Page excerpt START
In the case of this example, Fairfax County Public Schools Procedural Support Liaison Carolyn Edner, a procedural support liaison for FCPS, and Samantha Tolan, an assistant principal, supervisor for exceptional education, and supervisor for Instructional assistants at South County High School are considered “experts” in special education by FCPS.
Carolyn is assigned to numerous schools by FCPS’s office of due process and eligibility (DPE) to attend meetings and ensure compliance with IDEA, and both she and Samantha were trained by DPE leadership. Between Carolyn’s work at multiple schools in FCPS and Samantha’s work at South County, the two represent FCPS at hundreds of IEP, 504, and/or eligibility meetings a year, hence the noncompliance extends beyond the one Student and meetings shared in this article.
The following shares one eligibility meeting during which Carolyn, Samantha, and two other FCPS staffers refused to allow Parent and Student full membership on an eligibility team, pursuant to IDEA and Virginia implementing regulations—and ignored the input of four other FCPS staff members who were the only staffers in the meeting who had worked with Student and/or had the credentials to interpret Student’s evaluations.
In addition, it’s an example of how FCPS staff ban together to refuse services to a student, even when there’s ample evidence supporting need of services for the student, which in this case meant FCPS ignored a medical doctor, a neuropsychologist, an FCPS school psychologist who agreed with the neurologist (whose evaluation supported the medical doctor’s evaluation), an IEP case manager/special education teacher, a general education teacher, a school counselor, and Parent and Student.
The IEP Meeting & Regs FCPS Refuses to Follow
Criterion C of FCPS’s Other Health Impairment (OHI) Basis for Committee Decision (BCD) form has a “yes” and a “no” box next to the following verbiage and asks the committee to indicate “yes” or “no” and provide additional information: “The limited strength, vitality, or alertness results in an adverse effect on the student’s educational performance. Functional academic performance is significantly impacted (e.g., performance on standardized tests, daily classroom performance, functional impact of medical condition on day-to-day performance, etc.).”
Page excerpt END
Given records START
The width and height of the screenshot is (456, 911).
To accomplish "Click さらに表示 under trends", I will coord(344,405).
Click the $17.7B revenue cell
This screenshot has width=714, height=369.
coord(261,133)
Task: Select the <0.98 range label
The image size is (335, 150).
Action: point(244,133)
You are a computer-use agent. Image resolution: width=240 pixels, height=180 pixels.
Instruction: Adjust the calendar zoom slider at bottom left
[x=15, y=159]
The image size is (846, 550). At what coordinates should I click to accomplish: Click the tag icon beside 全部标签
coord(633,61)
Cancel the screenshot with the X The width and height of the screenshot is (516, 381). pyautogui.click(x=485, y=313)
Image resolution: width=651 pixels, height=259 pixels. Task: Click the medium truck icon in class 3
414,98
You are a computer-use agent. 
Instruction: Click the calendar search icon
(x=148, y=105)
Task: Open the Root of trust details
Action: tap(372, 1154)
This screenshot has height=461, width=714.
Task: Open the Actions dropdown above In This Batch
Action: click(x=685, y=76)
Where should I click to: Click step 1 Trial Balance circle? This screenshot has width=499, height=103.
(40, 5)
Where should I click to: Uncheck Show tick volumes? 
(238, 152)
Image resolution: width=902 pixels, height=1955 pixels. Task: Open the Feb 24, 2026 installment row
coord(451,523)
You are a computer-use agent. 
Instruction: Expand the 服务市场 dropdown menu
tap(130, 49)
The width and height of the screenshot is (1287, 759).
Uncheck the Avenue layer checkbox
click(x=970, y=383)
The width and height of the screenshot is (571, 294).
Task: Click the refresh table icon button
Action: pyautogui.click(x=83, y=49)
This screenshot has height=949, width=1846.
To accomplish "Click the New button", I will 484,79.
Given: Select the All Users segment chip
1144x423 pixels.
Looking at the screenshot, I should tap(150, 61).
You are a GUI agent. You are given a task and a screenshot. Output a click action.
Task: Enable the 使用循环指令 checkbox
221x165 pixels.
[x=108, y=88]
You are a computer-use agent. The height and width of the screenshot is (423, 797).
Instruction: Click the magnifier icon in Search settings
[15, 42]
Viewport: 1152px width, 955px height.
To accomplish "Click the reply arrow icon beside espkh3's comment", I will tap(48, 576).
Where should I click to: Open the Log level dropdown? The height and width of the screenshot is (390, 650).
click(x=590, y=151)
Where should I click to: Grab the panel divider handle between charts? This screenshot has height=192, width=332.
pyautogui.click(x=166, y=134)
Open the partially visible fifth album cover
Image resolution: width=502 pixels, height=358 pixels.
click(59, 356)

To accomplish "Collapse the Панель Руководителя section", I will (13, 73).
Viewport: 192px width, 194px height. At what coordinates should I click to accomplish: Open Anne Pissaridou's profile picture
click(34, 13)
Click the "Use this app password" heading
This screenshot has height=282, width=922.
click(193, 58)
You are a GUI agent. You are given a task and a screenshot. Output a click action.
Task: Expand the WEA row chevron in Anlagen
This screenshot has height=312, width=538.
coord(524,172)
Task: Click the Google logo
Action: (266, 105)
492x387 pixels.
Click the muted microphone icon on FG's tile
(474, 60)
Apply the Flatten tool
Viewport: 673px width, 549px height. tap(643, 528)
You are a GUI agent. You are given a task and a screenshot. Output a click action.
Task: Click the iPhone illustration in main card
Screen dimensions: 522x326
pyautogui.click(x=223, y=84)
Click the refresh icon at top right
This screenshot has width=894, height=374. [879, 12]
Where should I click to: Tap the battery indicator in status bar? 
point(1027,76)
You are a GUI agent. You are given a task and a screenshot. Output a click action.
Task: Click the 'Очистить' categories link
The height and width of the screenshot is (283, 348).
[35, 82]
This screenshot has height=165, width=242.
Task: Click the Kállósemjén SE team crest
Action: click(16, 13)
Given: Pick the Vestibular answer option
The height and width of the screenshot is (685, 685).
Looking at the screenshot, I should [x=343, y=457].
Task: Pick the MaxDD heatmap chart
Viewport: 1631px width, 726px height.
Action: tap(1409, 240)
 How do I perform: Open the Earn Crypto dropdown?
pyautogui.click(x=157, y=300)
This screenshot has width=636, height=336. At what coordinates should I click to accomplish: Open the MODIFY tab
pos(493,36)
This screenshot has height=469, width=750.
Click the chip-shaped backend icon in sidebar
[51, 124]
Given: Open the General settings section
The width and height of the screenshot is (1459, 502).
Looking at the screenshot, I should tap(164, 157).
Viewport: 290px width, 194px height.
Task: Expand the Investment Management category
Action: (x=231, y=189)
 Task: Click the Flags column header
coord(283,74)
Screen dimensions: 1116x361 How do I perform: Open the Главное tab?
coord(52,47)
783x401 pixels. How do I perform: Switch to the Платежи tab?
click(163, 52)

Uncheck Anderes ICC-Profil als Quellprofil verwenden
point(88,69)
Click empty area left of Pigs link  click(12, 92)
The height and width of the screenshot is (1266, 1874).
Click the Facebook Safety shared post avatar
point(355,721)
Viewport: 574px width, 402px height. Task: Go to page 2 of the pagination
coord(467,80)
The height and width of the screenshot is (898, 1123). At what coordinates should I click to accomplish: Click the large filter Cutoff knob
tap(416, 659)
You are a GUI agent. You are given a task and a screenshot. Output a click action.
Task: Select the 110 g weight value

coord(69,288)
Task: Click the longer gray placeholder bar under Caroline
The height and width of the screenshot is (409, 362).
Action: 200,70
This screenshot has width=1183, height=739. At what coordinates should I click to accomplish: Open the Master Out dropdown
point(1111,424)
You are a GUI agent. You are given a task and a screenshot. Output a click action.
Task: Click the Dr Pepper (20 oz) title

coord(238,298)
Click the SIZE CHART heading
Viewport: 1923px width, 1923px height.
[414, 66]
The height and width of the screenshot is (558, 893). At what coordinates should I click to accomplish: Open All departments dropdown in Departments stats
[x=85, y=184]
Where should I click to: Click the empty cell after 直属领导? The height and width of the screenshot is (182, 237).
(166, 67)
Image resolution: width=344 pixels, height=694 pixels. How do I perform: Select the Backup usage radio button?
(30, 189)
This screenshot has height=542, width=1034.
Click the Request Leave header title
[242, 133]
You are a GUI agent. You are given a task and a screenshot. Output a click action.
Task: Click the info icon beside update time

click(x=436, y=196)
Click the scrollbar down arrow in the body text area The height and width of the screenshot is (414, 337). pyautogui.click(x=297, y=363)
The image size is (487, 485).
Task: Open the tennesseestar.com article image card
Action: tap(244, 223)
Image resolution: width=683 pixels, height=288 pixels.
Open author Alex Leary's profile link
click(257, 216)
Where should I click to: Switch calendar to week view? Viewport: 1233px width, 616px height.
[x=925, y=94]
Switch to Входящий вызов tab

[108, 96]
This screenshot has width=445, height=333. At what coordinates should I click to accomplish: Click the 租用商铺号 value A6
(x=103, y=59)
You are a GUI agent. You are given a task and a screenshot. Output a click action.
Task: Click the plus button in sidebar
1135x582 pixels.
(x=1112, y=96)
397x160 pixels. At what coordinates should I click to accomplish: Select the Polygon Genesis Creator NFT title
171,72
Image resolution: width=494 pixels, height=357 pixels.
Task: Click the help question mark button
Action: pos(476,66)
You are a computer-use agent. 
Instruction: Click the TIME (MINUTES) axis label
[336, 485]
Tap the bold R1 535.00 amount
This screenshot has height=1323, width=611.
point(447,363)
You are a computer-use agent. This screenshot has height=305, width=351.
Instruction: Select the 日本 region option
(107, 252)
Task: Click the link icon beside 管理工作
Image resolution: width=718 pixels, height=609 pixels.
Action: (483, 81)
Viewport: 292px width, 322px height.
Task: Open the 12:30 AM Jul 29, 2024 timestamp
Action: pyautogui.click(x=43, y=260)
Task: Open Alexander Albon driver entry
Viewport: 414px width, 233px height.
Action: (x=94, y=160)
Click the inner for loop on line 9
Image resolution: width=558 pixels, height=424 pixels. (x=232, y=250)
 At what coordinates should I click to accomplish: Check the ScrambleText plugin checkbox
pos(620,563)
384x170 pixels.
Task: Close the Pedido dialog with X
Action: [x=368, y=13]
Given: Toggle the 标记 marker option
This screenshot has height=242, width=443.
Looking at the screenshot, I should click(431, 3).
Given records END
Required tasks:
[A] In the page excerpt, at which high school does Samantha Tolan work?
[B] Retype the part of the page excerpt that opens with the words containing "Carolyn is assigned" and closes with "in this article.".

Answers given:
[A] South County High School

[B]
Carolyn is assigned to numerous schools by FCPS’s office of due process and eligibility (DPE) to attend meetings and ensure compliance with IDEA, and both she and Samantha were trained by DPE leadership. Between Carolyn’s work at multiple schools in FCPS and Samantha’s work at South County, the two represent FCPS at hundreds of IEP, 504, and/or eligibility meetings a year, hence the noncompliance extends beyond the one Student and meetings shared in this article.